Muitas organizações utilizam as barreiras arquitetônicas como justificativas para não contratarem profissionais com deficiência, o que, para Cíntia Santos, são apenas desculpas vazias, já que esta dificuldade pode ser vencida com ajuda especializada. “Creditar o motivo de não ser uma organização inclusiva à questão estrutural é só um argumento para quem se recusa a cumprir a lei e não contribui para a inserção da pessoa com deficiência no mercado de trabalho. Temos cases aqui no Instituto de empresas que, com a nossa consultoria, conseguiram transpor barreiras arquitetônicas e, de forma mais desafiadora, os obstáculos culturais, que hoje são exemplos para outras organizações”, relata a psicóloga.

Segundo a especialista, cabe ressaltar que são diversas as deficiências reconhecidas como incapacitantes parciais e que fazem o cidadão ser reconhecido como pessoa com deficiência. Por isso, o contratante deve se ater a isso e lembrar que a acessibilidade está prevista na legislação. “Sabemos que existem vários tipos de deficiências e dentre elas estão as intelectuais, físicas, ligadas à audição ou à fala. Por esse motivo, é de extrema importância que haja a adaptação dos ambientes para facilitar a mobilidade desses trabalhadores, visando a inclusão de pessoas com deficiência na empresa. Estamos falando de um ponto sério, já que a acessibilidade é garantida pela Lei 10.098/2000, tendo como objetivo permitir que as restrições físicas do indivíduo ou intelectual não atrapalhem o seu acesso aos espaços públicos e privados, assim como uso dos serviços oferecidos.
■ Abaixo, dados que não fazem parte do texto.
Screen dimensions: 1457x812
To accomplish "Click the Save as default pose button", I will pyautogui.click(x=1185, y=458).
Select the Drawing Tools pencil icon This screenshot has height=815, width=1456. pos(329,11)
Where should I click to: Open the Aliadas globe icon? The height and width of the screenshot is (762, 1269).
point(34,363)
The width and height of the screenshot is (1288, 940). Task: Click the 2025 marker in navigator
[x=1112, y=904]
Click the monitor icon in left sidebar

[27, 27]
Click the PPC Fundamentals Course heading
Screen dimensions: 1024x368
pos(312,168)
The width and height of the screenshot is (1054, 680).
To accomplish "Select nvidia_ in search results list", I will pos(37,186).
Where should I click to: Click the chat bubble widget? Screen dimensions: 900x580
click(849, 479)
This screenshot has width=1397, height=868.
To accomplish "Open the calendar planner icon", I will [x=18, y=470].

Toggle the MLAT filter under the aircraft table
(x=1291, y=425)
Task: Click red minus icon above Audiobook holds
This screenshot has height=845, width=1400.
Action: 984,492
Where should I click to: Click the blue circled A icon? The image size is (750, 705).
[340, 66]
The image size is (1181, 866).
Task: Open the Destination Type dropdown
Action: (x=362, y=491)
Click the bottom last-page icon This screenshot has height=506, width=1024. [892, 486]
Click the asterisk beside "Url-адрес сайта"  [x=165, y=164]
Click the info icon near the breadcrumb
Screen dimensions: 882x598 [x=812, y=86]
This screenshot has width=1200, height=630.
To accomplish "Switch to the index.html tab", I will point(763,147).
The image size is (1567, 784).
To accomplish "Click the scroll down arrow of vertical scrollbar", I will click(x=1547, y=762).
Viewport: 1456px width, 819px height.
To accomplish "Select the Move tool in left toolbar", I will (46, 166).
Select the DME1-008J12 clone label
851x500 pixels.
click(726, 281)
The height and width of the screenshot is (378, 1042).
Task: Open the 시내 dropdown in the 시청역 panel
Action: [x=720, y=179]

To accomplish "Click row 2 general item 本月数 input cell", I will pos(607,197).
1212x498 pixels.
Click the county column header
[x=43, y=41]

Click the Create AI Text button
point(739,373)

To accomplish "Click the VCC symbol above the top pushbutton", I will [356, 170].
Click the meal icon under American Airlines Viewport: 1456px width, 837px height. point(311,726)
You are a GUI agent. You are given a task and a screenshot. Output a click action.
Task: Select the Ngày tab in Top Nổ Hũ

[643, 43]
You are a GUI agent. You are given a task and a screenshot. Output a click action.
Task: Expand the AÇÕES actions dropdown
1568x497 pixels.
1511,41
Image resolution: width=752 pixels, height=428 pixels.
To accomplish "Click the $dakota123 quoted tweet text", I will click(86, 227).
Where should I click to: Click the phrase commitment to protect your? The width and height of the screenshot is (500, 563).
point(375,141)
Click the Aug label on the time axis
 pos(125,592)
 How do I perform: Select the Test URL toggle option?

Ou seja, o Art. 1º diz que: 'Esta Lei estabelece normas gerais e critérios básicos para a promoção da acessibilidade das pessoas portadoras de deficiência ou com mobilidade reduzida, mediante a supressão de barreiras e de obstáculos nas vias e espaços públicos, no mobiliário urbano, na construção e reforma de edifícios e nos meios de transporte e de comunicação'. Ou seja, estamos falando de situações ao qual as empresas precisam se ater também”, completa.

Atençāo

Para Cíntia Santos, as adaptações físicas da empresa devem ser prioritárias e ela lembra que a consultoria do Instituto Ester Assumpção contribui para ajudar a nortear as decisões dos gestores. “Caso a organização tenha recrutado um colaborador que tenha necessidades específicas, é preciso as adaptações sejam realizadas antes do início do contrato de trabalho”, conclui. 

Instituto Ester Assumpção

Fundado no ano de 1987, o Instituto Ester Assumpção é uma organização da sociedade civil sem fins lucrativos criada por Ester Assumpção, educadora nacionalmente conhecida pelo caráter pioneiro e inovador no campo da educação. A instituição atua no campo da inclusão da pessoa com deficiência e tem como foco contribuir para a construção de uma sociedade mais inclusiva, onde a diversidade seja aceita e respeitada na sua integralidade. As principais frentes de atuação são a qualificação e inserção de pessoas com deficiência no mercado de trabalho e a consultoria para que as organizações se adequem e cumpram o papel social de promover a inclusão.